At a time when many Floyd County families struggle to pay mortgages and keep food on the table they are being asked to shell out considerably more in taxes to support the escalating costs of county services, including four new deputies and two new patrol cars for the sheriff’s department and covering an $800,000 shortfall in the school system budget, which accounts for 80 percent of the county’s annual costs.

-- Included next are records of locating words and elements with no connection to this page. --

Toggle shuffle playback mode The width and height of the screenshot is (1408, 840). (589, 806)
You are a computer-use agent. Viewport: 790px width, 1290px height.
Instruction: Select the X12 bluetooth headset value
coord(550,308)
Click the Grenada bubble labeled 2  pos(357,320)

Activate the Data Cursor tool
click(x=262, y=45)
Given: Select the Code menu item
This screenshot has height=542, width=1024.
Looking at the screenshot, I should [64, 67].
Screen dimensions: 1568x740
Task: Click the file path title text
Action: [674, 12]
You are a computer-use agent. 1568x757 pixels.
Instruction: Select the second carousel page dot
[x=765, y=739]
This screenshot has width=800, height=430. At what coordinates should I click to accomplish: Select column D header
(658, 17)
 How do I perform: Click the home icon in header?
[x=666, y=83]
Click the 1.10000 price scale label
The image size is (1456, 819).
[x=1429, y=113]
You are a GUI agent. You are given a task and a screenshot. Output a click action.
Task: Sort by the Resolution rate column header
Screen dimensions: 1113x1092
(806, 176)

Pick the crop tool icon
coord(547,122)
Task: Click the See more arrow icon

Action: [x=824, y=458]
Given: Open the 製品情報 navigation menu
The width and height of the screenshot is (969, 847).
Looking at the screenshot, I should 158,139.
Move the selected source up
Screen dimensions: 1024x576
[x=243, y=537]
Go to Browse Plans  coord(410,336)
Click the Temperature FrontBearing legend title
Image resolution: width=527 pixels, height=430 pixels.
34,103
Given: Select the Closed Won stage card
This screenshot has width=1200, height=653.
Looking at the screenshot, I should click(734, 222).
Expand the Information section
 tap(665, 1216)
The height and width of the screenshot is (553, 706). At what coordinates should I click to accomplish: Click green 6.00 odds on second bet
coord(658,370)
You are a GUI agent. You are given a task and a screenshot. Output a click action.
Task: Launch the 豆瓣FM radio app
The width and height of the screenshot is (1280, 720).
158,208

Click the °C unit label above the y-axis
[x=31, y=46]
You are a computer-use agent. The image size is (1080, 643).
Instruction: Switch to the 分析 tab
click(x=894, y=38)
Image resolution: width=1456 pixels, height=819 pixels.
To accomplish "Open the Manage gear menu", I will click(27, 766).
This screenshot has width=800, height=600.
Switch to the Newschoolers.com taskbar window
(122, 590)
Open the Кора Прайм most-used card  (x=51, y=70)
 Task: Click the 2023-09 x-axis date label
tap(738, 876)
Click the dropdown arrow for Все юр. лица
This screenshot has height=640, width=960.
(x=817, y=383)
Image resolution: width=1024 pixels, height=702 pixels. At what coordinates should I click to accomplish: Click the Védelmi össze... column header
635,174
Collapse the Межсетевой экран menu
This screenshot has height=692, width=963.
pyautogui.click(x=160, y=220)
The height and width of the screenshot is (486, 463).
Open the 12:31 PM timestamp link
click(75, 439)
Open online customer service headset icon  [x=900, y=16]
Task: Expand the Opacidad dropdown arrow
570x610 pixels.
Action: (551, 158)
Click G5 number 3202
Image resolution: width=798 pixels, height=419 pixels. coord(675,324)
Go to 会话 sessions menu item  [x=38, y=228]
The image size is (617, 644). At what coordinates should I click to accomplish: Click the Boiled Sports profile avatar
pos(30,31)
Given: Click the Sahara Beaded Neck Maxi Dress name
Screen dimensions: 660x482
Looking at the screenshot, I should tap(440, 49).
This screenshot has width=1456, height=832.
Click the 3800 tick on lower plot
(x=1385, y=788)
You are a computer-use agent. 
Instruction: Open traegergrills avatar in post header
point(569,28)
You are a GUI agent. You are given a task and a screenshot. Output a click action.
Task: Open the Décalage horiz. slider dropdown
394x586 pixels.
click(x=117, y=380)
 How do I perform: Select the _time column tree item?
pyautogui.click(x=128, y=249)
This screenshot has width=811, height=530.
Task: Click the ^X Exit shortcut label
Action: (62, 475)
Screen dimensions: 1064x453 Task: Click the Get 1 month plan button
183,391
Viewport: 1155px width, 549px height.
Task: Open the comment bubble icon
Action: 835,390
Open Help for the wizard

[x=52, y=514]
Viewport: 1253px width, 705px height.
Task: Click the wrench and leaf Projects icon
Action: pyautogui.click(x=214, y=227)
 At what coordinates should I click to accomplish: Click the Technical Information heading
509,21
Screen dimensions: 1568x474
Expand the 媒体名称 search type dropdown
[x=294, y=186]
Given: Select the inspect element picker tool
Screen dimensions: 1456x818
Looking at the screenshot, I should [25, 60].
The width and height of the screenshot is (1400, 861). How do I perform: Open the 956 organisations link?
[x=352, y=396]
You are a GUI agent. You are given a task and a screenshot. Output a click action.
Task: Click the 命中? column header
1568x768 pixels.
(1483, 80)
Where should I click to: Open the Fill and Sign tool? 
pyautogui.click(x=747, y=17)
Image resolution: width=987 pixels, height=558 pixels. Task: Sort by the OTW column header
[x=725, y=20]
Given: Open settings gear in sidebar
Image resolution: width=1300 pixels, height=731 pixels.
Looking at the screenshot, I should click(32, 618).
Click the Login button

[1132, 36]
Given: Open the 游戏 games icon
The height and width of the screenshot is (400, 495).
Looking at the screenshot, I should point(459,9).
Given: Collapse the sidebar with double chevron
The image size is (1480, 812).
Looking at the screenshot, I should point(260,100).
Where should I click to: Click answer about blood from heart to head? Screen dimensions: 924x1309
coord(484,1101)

An escalating crime rate — driven by the explosive growth in the crystal meth drug epidemic — forced sheriff Shannon Zeman to ask for the extra manpower and cars and declining enrollment in the school system led to a drop in state aid that led to the financial shortfall — which was made up for the past two years by federal stimulus money but those funds ran out this year.

This hits retirees on fixed incomes particularly hard. Social Security recipients have not received a cost-of-living-allowance (COLA) increase in two years and a projected increase in Medicare rates for next year will wipe out any increase added to the monthly stipend.

Hard times ahead for all of us and it doesn’t look to get any better anytime soon.